Auf der Fashion Show präsentierten sich dann allerdings fast ausschließlich Plus-Size-Modelabels. Dabei ist körperliche Diversität viel umfassender. Welche Ansprüche haben Menschen mit Rollstuhl, Kleinwüchsigkeit oder Sehschwäche an ihre Kleidung? Und wer bietet Lösungen jenseits der funktionalen Rehamode in Seniorenoptik?
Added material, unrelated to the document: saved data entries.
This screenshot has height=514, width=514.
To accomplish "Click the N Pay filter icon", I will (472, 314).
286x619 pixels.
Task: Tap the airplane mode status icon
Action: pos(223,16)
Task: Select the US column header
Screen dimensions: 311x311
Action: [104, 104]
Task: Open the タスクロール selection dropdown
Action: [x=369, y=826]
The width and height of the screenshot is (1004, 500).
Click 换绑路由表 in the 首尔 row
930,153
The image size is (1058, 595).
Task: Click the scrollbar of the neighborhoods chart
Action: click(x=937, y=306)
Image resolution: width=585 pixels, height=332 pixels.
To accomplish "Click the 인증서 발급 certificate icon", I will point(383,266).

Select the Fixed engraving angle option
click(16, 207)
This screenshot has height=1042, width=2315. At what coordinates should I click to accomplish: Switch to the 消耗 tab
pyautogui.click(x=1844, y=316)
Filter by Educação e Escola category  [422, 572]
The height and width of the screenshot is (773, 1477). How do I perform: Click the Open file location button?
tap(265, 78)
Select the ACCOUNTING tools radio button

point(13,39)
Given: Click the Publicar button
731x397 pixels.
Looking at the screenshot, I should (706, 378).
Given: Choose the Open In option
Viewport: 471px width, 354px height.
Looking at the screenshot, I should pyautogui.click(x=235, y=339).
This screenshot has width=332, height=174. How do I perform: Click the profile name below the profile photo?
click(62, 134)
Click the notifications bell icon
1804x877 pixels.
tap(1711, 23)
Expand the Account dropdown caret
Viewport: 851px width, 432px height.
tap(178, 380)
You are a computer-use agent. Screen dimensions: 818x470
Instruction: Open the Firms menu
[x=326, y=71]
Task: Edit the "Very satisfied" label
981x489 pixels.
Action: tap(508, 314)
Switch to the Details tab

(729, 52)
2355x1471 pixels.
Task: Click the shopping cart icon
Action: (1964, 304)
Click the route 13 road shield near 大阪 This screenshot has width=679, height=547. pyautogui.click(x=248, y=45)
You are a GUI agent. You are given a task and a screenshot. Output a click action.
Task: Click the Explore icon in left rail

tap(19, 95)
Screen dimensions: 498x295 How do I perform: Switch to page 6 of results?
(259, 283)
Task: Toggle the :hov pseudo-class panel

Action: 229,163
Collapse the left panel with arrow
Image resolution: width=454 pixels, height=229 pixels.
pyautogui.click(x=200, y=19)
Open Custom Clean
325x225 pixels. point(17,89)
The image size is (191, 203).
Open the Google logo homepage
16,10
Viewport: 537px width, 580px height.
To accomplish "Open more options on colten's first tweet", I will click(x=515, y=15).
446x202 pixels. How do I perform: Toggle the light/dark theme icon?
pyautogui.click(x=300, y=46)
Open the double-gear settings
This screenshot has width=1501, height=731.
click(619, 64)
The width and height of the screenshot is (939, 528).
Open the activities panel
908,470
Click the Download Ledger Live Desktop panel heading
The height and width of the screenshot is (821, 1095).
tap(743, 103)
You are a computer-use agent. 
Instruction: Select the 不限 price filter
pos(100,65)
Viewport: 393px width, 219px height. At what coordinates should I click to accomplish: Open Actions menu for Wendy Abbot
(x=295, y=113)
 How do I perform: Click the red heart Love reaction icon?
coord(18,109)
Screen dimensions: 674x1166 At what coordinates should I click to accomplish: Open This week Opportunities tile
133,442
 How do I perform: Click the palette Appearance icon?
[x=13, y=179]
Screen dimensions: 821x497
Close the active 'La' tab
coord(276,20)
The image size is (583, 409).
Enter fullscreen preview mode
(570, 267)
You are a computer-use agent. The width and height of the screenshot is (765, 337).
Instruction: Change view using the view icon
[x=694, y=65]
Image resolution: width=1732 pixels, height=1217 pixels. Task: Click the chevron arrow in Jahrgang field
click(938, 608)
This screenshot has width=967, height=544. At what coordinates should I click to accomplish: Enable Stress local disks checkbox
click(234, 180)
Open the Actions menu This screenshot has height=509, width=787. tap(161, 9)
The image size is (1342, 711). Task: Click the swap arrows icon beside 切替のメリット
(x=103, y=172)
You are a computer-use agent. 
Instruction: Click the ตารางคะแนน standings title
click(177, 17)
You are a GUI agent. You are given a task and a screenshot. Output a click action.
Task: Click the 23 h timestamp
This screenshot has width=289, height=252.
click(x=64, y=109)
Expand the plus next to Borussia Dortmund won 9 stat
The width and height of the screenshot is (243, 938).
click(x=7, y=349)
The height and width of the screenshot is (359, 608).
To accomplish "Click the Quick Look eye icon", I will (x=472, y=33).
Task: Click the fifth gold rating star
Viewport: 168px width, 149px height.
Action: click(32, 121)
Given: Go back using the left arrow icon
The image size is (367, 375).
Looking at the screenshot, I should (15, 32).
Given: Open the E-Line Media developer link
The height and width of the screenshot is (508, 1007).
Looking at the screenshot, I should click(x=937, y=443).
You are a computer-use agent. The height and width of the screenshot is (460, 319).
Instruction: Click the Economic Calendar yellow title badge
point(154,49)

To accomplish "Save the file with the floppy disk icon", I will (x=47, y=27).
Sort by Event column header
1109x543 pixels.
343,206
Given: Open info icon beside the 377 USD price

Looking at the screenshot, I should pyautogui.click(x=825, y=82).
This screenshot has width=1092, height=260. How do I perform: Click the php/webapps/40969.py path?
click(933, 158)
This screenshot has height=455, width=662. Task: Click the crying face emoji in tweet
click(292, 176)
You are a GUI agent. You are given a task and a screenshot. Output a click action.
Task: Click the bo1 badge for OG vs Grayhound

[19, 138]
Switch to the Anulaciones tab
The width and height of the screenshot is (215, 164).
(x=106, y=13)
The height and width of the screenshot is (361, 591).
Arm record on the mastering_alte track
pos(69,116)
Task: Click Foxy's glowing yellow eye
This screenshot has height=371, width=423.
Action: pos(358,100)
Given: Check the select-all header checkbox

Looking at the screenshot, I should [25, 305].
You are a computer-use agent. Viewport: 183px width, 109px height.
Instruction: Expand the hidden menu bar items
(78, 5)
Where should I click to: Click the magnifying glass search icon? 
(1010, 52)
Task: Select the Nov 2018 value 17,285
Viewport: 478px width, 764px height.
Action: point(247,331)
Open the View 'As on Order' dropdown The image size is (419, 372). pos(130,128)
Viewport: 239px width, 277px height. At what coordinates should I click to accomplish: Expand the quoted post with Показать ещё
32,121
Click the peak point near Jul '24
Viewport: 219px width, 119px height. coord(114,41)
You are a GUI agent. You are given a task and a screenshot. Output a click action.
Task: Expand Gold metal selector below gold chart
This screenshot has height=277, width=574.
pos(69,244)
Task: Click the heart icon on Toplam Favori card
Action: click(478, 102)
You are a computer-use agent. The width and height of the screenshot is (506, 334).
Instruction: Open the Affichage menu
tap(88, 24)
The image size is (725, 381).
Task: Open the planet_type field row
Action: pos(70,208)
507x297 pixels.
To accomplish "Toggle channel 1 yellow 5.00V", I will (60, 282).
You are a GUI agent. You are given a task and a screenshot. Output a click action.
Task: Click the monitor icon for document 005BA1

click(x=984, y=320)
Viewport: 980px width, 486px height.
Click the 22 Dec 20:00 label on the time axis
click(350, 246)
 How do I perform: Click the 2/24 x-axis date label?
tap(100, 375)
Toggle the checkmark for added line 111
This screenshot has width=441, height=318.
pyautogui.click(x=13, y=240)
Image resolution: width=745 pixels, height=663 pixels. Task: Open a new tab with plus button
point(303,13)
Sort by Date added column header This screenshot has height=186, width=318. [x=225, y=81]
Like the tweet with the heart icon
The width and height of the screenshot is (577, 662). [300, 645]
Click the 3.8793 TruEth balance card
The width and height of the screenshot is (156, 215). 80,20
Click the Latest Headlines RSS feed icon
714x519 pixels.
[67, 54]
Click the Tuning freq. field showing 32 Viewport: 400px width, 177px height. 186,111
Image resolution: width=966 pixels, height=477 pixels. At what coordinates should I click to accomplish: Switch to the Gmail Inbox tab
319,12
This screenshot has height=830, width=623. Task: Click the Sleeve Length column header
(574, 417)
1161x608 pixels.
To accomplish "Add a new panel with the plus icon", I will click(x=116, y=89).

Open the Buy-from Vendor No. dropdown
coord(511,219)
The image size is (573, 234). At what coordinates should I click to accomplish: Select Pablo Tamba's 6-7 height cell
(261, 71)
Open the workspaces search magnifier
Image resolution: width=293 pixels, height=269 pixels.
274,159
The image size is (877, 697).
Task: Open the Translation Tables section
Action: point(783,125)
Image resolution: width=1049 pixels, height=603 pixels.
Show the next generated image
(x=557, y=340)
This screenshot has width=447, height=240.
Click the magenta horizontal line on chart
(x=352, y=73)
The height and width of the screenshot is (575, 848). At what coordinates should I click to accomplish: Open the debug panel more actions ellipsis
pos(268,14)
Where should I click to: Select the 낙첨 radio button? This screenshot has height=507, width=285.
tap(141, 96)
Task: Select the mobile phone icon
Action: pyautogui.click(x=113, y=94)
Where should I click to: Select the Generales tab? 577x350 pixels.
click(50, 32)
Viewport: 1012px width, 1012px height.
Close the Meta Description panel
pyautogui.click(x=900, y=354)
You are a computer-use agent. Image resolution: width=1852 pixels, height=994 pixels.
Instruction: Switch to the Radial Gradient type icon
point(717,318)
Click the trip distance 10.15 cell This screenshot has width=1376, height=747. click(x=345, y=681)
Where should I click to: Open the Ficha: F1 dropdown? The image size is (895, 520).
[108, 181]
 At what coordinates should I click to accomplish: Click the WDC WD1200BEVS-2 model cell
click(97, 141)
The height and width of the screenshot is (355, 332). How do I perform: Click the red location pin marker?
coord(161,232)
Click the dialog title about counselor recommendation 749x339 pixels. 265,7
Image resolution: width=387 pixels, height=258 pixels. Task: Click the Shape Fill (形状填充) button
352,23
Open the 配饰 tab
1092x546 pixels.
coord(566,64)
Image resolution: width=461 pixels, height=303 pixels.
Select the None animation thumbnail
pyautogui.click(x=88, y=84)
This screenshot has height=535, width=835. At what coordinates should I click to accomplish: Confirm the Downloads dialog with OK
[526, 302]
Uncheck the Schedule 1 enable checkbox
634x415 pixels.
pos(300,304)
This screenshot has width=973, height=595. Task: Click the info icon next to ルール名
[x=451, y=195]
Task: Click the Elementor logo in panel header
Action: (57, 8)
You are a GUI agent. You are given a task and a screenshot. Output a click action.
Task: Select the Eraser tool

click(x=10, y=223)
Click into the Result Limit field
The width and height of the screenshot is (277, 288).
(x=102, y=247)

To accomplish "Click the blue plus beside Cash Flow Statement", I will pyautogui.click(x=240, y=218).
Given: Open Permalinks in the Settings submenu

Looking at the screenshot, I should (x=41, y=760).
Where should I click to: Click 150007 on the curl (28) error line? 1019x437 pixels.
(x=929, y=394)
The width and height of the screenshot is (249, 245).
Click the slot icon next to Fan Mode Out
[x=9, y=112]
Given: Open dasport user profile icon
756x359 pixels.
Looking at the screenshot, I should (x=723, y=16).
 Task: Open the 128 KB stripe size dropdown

Mode für kleinwüchsige Menschen

Kleinwüchsige Menschen haben mit ihrer Körpergröße und -form die Wahl: teure Maßschneiderei oder Konfektionskleidung aus der Kinderabteilung. Das Problem: Kinderkleidung passt in der Breite meistens nicht. Ihr Kauf ist daher mit aufwendigen Änderungen verbunden. „Kann doch nicht sein!“, dachte sich die Designerin Sema Gedik (deren Cousine kleinwüchsig ist) und entwickelte in umfangreichen Messungen, Berechnungen und Entwürfen Konfektionsgrößen für kleinwüchsige Menschen. Ihr Berliner Label heißt Auf Augenhöhe und bietet Kleidung „ready to wear“ in vielen Größenvarianten – schließlich ist auch kleinwüchsig nicht gleich kleinwüchsig.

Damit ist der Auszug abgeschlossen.